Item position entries
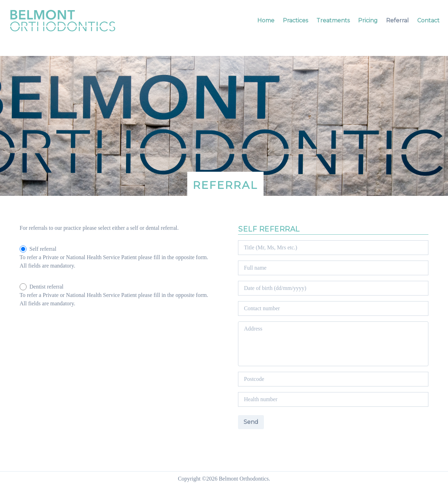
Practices (295, 20)
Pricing (368, 20)
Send (251, 422)
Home (266, 20)
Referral (397, 20)
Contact (428, 20)
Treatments (333, 20)
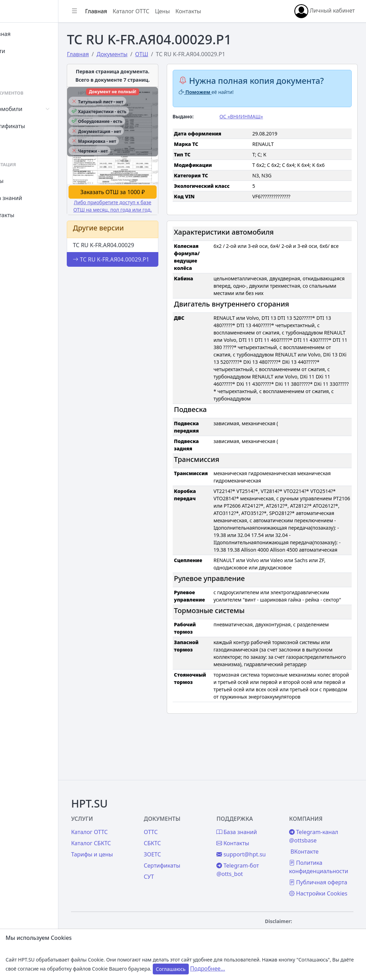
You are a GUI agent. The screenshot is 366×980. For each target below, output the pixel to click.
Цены (21, 181)
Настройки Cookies (315, 889)
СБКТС (176, 826)
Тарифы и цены (123, 837)
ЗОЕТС (176, 837)
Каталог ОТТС (162, 11)
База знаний (31, 198)
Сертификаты (32, 126)
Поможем (216, 92)
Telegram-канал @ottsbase (321, 819)
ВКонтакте (312, 835)
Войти (22, 51)
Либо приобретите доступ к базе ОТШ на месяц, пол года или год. (138, 200)
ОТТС (174, 815)
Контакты (27, 215)
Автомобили (31, 109)
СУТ (19, 143)
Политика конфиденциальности (326, 850)
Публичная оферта (315, 870)
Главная (25, 34)
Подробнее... (208, 969)
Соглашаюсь (171, 969)
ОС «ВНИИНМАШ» (257, 116)
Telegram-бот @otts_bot (253, 853)
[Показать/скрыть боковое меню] (105, 11)
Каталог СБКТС (122, 826)
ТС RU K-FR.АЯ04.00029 (134, 243)
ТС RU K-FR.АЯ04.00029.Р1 (127, 262)
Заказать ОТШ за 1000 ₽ (138, 183)
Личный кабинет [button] (324, 11)
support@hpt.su (257, 837)
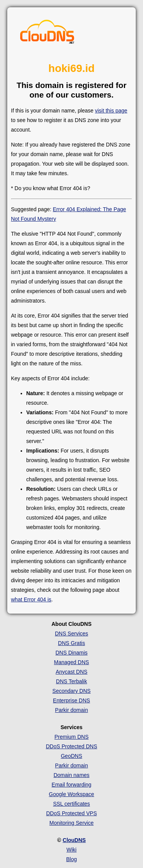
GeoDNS (71, 756)
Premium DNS (71, 737)
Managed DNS (72, 662)
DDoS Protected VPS (71, 813)
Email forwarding (71, 785)
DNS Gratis (71, 643)
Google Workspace (71, 794)
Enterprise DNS (71, 700)
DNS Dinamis (71, 653)
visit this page (111, 111)
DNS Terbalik (71, 681)
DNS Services (71, 633)
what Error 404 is (31, 599)
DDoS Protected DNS (71, 746)
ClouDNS (74, 840)
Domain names (71, 775)
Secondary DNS (71, 691)
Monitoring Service (72, 823)
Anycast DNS (71, 672)
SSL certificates (71, 804)
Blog (71, 859)
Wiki (71, 850)
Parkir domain (71, 710)
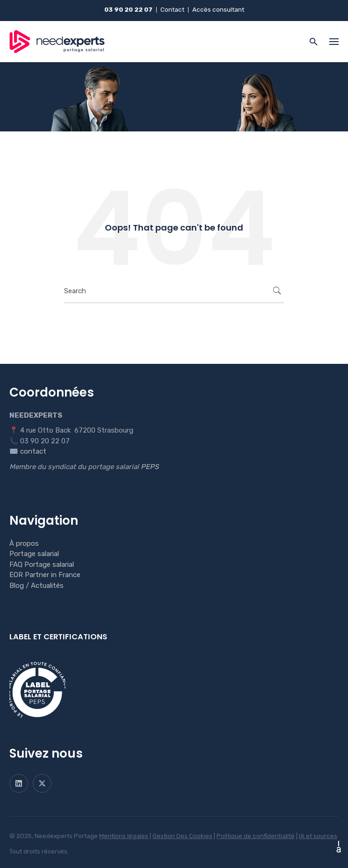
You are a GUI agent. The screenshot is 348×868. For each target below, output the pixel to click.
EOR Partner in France (45, 575)
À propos (24, 543)
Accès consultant (218, 9)
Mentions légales (123, 836)
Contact (172, 9)
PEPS (150, 467)
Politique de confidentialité (255, 836)
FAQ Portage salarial (42, 564)
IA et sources (318, 836)
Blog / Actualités (36, 586)
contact (33, 451)
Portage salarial (34, 554)
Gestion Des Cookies (182, 836)
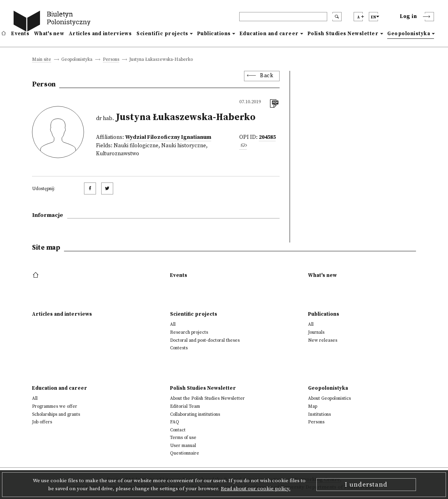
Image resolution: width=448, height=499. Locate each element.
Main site (42, 60)
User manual (183, 445)
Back (266, 76)
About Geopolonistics (329, 398)
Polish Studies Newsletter (343, 34)
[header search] (283, 16)
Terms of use (183, 437)
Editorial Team (185, 406)
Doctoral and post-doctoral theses (205, 340)
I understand (366, 485)
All (173, 324)
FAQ (174, 422)
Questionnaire (184, 453)
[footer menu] (36, 275)
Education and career (269, 34)
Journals (316, 332)
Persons (111, 60)
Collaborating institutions (195, 414)
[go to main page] (54, 22)
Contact (178, 430)
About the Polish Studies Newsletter (207, 398)
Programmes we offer (54, 406)
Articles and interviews (100, 34)
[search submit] (337, 16)
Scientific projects (162, 34)
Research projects (189, 332)
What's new (49, 34)
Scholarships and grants (56, 414)
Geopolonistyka (408, 34)
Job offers (42, 422)
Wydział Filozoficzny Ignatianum (168, 137)
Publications (214, 34)
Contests (179, 348)
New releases (322, 340)
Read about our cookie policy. (256, 489)
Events (20, 34)
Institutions (319, 414)
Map (312, 406)
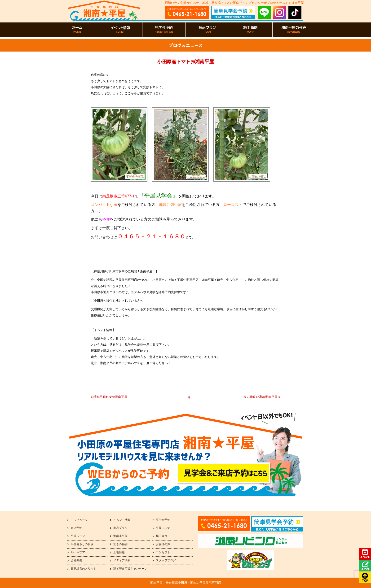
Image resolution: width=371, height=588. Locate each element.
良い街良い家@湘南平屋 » (262, 397)
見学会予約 (163, 520)
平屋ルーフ (78, 536)
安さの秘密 (120, 544)
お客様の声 (163, 544)
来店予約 (76, 528)
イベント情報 (122, 520)
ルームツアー (79, 552)
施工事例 (162, 536)
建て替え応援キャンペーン (130, 568)
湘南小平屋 (120, 536)
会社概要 (76, 560)
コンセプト (163, 552)
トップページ (79, 520)
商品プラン (120, 528)
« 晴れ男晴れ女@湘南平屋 (109, 397)
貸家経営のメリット (83, 568)
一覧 (187, 397)
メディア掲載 (122, 560)
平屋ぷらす (163, 528)
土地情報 (119, 552)
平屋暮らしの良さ (82, 544)
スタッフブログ (166, 560)
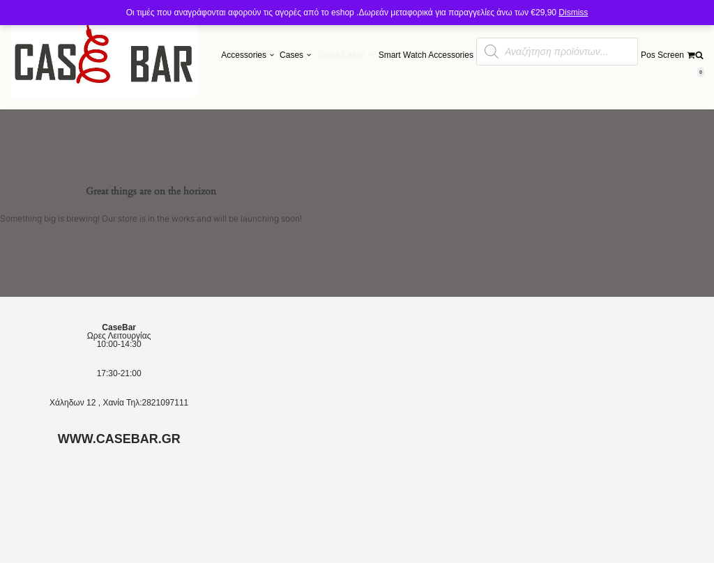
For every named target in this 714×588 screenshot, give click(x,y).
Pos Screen (662, 55)
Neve (20, 575)
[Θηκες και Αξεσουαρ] (104, 54)
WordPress (104, 575)
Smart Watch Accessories (426, 55)
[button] (272, 55)
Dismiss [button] (573, 13)
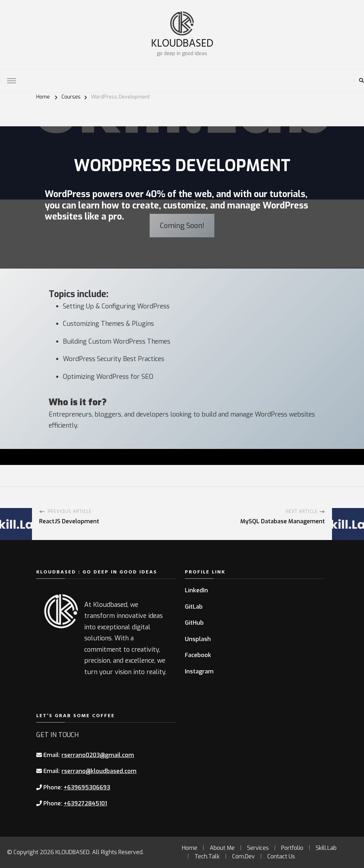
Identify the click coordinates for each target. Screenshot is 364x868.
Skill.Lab (326, 848)
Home (189, 848)
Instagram (199, 671)
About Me (222, 848)
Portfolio (292, 848)
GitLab (194, 607)
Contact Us (281, 856)
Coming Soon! (182, 217)
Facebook (198, 655)
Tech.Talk (207, 856)
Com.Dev (243, 856)
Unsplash (198, 639)
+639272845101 (85, 803)
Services (258, 848)
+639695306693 (87, 787)
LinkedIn (196, 590)
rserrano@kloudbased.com (99, 771)
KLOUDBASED (182, 42)
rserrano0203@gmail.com (98, 755)
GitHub (194, 623)
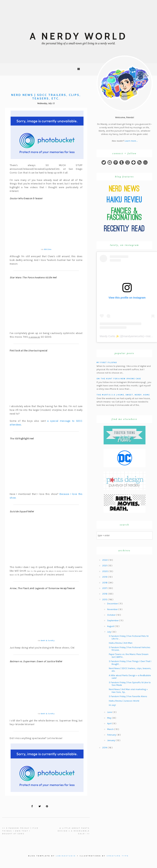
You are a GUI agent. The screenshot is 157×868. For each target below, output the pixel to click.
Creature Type (117, 856)
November (112, 609)
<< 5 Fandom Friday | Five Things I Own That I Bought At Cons (20, 831)
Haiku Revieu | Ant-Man (121, 643)
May (109, 718)
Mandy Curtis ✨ (109, 336)
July (109, 632)
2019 (105, 577)
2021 (105, 565)
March (110, 729)
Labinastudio (66, 856)
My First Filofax (107, 363)
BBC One (48, 249)
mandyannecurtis (133, 336)
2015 (105, 599)
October (111, 615)
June (110, 712)
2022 (105, 560)
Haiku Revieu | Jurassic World (124, 701)
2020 (105, 571)
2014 (105, 747)
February (112, 735)
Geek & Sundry (48, 641)
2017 (105, 588)
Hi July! (112, 705)
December (113, 603)
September (113, 620)
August (111, 626)
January (111, 740)
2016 (105, 594)
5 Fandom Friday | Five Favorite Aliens (128, 696)
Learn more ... (131, 141)
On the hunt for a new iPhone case (119, 379)
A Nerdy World (78, 36)
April (109, 723)
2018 (105, 583)
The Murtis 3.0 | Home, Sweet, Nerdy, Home (123, 395)
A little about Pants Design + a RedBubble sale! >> (74, 831)
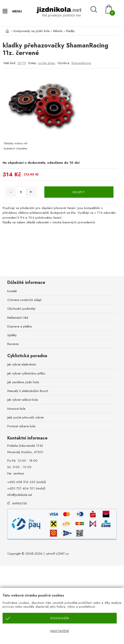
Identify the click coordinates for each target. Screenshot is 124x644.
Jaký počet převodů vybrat (25, 417)
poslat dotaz (47, 63)
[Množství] (21, 192)
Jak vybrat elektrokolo (22, 364)
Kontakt (12, 291)
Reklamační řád (18, 318)
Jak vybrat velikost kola (23, 400)
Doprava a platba (20, 326)
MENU (17, 11)
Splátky (12, 335)
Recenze (13, 344)
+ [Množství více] (31, 192)
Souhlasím (60, 618)
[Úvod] (7, 31)
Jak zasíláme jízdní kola (23, 382)
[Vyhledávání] (97, 10)
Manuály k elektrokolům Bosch (28, 391)
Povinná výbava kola (21, 426)
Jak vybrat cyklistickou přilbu (26, 373)
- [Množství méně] (11, 192)
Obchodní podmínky (21, 308)
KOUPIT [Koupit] (79, 192)
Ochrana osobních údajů (24, 300)
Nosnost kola (16, 408)
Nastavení (60, 631)
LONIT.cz (62, 554)
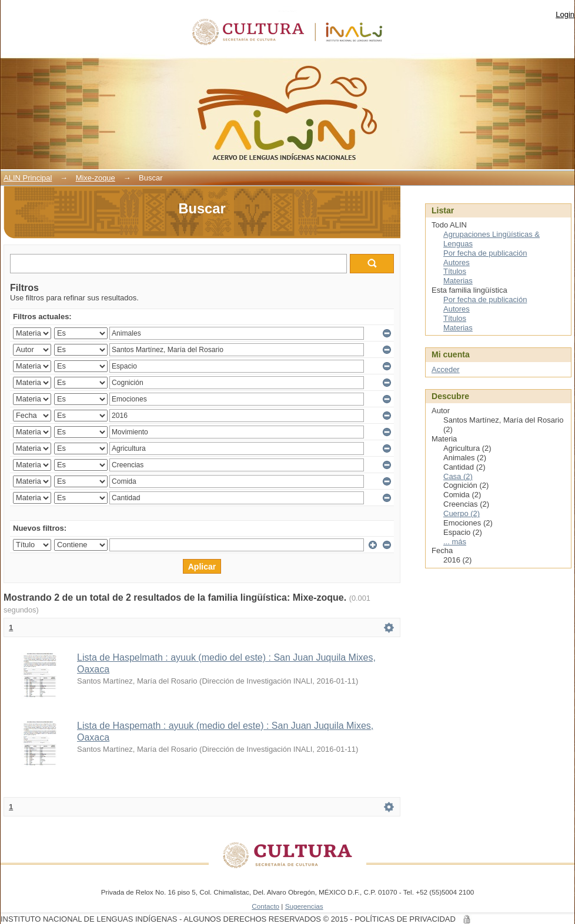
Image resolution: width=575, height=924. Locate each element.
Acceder (446, 369)
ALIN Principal (28, 178)
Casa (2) (458, 476)
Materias (458, 280)
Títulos (454, 271)
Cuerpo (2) (462, 513)
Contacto (265, 906)
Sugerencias (304, 906)
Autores (456, 262)
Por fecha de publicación (485, 253)
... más (454, 541)
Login (565, 14)
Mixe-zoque (95, 178)
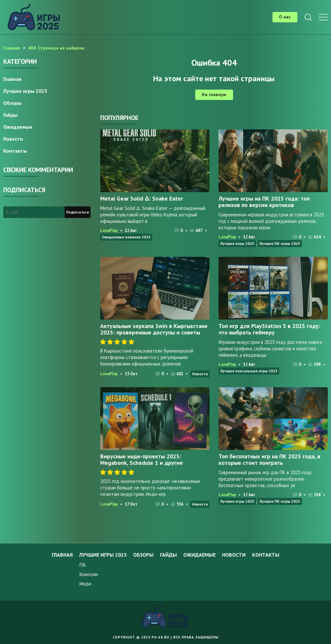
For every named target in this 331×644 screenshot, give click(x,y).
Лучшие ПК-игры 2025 (280, 243)
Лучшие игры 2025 (237, 243)
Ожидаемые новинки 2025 (126, 237)
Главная (12, 79)
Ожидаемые (18, 127)
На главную (214, 94)
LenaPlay (109, 230)
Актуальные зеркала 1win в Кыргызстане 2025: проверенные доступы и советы (154, 329)
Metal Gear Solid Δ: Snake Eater (142, 198)
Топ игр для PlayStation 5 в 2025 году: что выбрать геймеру (269, 329)
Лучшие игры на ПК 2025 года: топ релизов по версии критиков (264, 202)
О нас (285, 17)
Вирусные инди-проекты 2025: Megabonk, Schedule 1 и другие (142, 459)
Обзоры (12, 103)
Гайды (10, 115)
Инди (85, 584)
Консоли (89, 574)
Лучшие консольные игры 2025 (249, 371)
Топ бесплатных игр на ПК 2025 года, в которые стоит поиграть (269, 459)
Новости (200, 374)
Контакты (15, 151)
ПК (82, 565)
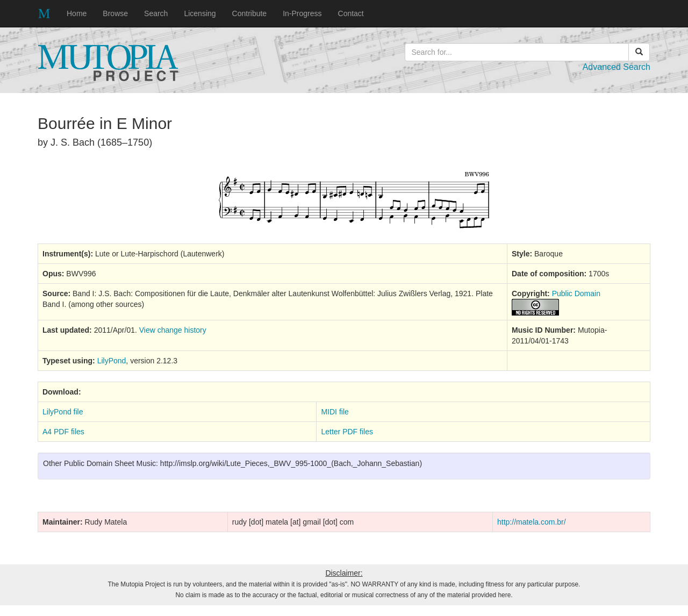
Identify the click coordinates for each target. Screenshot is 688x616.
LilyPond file (63, 412)
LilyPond (112, 361)
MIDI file (334, 412)
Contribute (249, 13)
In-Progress (302, 13)
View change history (173, 330)
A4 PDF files (63, 432)
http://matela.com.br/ (532, 522)
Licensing (199, 13)
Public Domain (576, 293)
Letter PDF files (347, 432)
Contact (351, 13)
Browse (115, 13)
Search (156, 13)
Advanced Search (617, 67)
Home (76, 13)
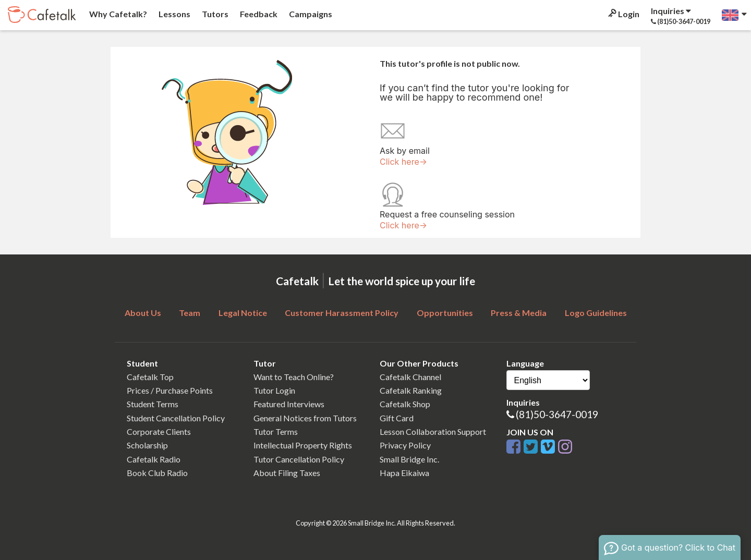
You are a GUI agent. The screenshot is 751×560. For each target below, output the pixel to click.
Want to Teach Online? (294, 376)
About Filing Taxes (287, 472)
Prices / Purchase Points (169, 390)
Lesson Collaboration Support (433, 431)
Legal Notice (243, 312)
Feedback (258, 14)
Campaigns (310, 14)
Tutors (214, 14)
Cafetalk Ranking (410, 390)
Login (623, 14)
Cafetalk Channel (410, 376)
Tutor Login (274, 390)
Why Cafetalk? (117, 14)
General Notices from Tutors (305, 418)
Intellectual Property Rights (302, 445)
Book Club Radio (157, 472)
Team (189, 312)
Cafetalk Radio (153, 459)
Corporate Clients (159, 431)
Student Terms (152, 404)
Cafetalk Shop (405, 404)
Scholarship (147, 445)
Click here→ (403, 162)
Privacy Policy (405, 445)
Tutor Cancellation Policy (299, 459)
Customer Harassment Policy (342, 312)
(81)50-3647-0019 (557, 414)
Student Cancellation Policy (176, 418)
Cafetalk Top (150, 376)
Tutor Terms (275, 431)
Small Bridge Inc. (409, 459)
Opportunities (445, 312)
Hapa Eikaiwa (404, 472)
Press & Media (518, 312)
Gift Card (396, 418)
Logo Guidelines (596, 312)
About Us (143, 312)
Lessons (174, 14)
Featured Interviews (289, 404)
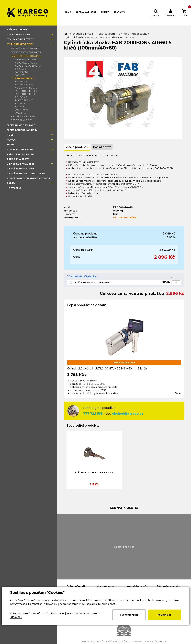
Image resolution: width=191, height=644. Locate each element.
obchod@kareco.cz (127, 414)
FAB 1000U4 (22, 72)
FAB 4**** (20, 75)
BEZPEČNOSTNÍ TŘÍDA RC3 (26, 52)
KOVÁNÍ (11, 140)
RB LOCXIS (21, 97)
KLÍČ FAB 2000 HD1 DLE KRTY (93, 282)
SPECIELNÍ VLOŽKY (21, 120)
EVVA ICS (20, 103)
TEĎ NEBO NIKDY (17, 30)
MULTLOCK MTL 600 (26, 91)
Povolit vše (164, 615)
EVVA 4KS (20, 106)
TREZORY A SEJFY (18, 159)
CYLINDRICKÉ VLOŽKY (20, 44)
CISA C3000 (22, 69)
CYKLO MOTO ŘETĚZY (20, 39)
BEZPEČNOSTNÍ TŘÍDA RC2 (26, 48)
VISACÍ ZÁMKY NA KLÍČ (20, 164)
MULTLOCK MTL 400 (26, 88)
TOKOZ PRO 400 (24, 100)
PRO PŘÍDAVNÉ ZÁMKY (24, 116)
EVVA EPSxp (22, 81)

_Exercise goal_
Lay out the lines of the listing from the line containing "Актуальные зеркала 1win" to the line containing "Featured Interviews (289, 404)", both included, as a Markdown table with the columns Row and Listing line. Omit blank lines and the pictures.

_Written answer_
| Row | Listing line |
|---|---|
| 1 | Актуальные зеркала 1win в Кыргызстане 2025: проверенные доступы и советы (154, 329) |
| 2 | Metal Gear Solid Δ: Snake Eater (142, 198) |
| 3 | Топ игр для PlayStation 5 в 2025 году: что выбрать геймеру (269, 329) |
| 4 | Лучшие игры на ПК 2025 года: топ релизов по версии критиков (264, 202) |
| 5 | О нас (285, 17) |
| 6 | Вирусные инди-проекты 2025: Megabonk, Schedule 1 и другие (142, 459) |
| 7 | Обзоры (12, 103) |
| 8 | Гайды (10, 115) |
| 9 | Инди (85, 584) |
| 10 | Консоли (89, 574) |
| 11 | Лучшие консольные игры 2025 (249, 371) |
| 12 | Топ бесплатных игр на ПК 2025 года, в которые стоит поиграть (269, 459) |
| 13 | Новости (200, 374) |
| 14 | Контакты (15, 151) |
| 15 | ПК (82, 565) |
| 16 | Identify the click coordinates for each target. Screenshot is 688x616. |
| 17 | LilyPond file (63, 412) |
| 18 | LilyPond (112, 361) |
| 19 | MIDI file (334, 412) |
| 20 | Contribute (249, 13) |
| 21 | In-Progress (302, 13) |
| 22 | View change history (173, 330) |
| 23 | A4 PDF files (63, 432) |
| 24 | http://matela.com.br/ (532, 522) |
| 25 | Licensing (199, 13) |
| 26 | Public Domain (576, 293) |
| 27 | Letter PDF files (347, 432) |
| 28 | Contact (351, 13) |
| 29 | Browse (115, 13) |
| 30 | Search (156, 13) |
| 31 | Advanced Search (617, 67) |
| 32 | Home (76, 13) |
| 33 | You are a GUI agent. The screenshot is 751×560. For each target below, output the pixel to click. |
| 34 | Want to Teach Online? (294, 376) |
| 35 | About Filing Taxes (287, 472) |
| 36 | Prices / Purchase Points (169, 390) |
| 37 | Lesson Collaboration Support (433, 431) |
| 38 | Legal Notice (243, 312) |
| 39 | Feedback (258, 14) |
| 40 | Campaigns (310, 14) |
| 41 | Tutors (214, 14) |
| 42 | Cafetalk Ranking (410, 390) |
| 43 | Login (623, 14) |
| 44 | Cafetalk Channel (410, 376) |
| 45 | Tutor Login (274, 390) |
| 46 | Why Cafetalk? (117, 14) |
| 47 | General Notices from Tutors (305, 418) |
| 48 | Intellectual Property Rights (302, 445) |
| 49 | Book Club Radio (157, 472) |
| 50 | Team (189, 312) |
| 51 | Cafetalk Radio (153, 459) |
| 52 | Corporate Clients (159, 431) |
| 53 | Student Terms (152, 404) |
| 54 | Cafetalk Shop (405, 404) |
| 55 | Scholarship (147, 445) |
| 56 | Click here→ (403, 162) |
| 57 | Privacy Policy (405, 445) |
| 58 | Tutor Cancellation Policy (299, 459) |
| 59 | Customer Harassment Policy (342, 312) |
| 60 | (81)50-3647-0019 (557, 414) |
| 61 | Student Cancellation Policy (176, 418) |
| 62 | Cafetalk Top (150, 376) |
| 63 | Tutor Terms (275, 431) |
| 64 | Small Bridge Inc. (409, 459) |
| 65 | Opportunities (445, 312) |
| 66 | Hapa Eikaiwa (404, 472) |
| 67 | Press & Media (518, 312) |
| 68 | Gift Card (396, 418) |
| 69 | Logo Guidelines (596, 312) |
| 70 | About Us (143, 312) |
| 71 | Lessons (174, 14) |
| 72 | Featured Interviews (289, 404) |